**Work to complete:**
Please carry on the Pentathlon movie review below from its last sentence.

Comfortable and Furious

The Amusingly Bonkers: Part 5

Pentathlon (1994)

First things first: who thinks it’s a good idea to call an action movie Pentathlon? I bet a fair few people don’t even know what the hell one is. Christ, I thought it was something to do with chucking the javelin and discus. In short, Pentathlon is a terrible name (although those wise Filipinos tried a bit harder to attract moviegoers in their neck of the woods by renaming it Super Athlete). The cover art doesn’t exactly suck you in, either – the left eye of Dolph Lundgren’s glowering face is obscured by a gold medal. Does this intrigue in the same way Jodie Foster’s lips were hidden behind that death’s-head moth?

Hmm…

Let’s face it, from title to closing minute this neo-Nazi flavored cheesefest takes its $4m budget and pisses every cent of it up against the wall. And thank God for that.

The story: An East German pentathlete, sick to the back teeth of his abusive coach, the secret police and communism in general, gets a hard-on for Uncle Sam at the 1988 Seoul Olympics and flees to America.

**Data:**
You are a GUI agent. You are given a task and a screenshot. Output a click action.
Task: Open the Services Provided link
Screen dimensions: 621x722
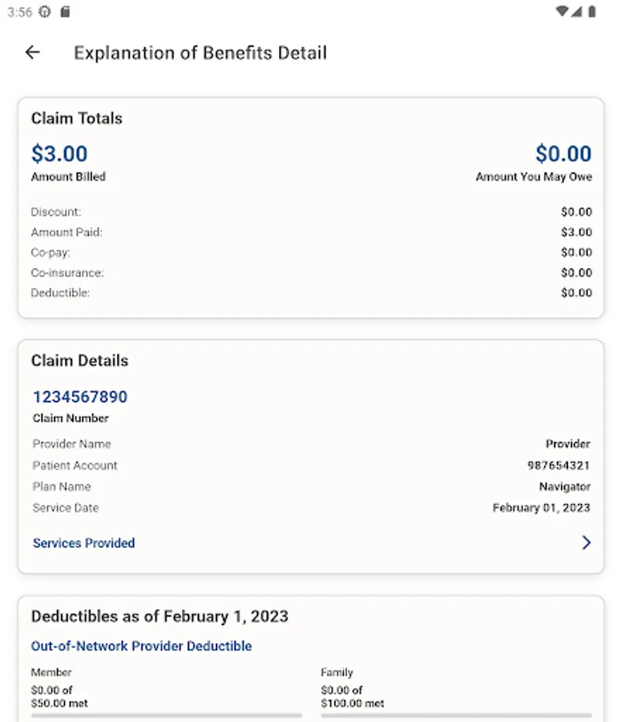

**Written answer:**
The characters

Eric Brogar (Lundgren): Brimming with integrity, Eric embodies ‘the purity and power’ of East Germany. However (in the flick’s only believable aspect), once in America he immediately becomes a chain-smoking, beer-guzzling, burger-eating, obnoxious TV addict that occasionally gets mugged.

Mueller (David Soul): The Evil Coach. Introduced publicly slapping a child while singing the praises of the German Democratic Republic, we sense this flag-waving, diehard Commie doesn’t have the greatest sense of humor. Apart from indulging in the odd spot of child abuse, he’s also none too keen on racial harmony as illustrated by the time he inadvertently meets a black American athlete and points out: “You will speak when you’re spoken to. Speak politely. I am a white man. You understand, asshole?”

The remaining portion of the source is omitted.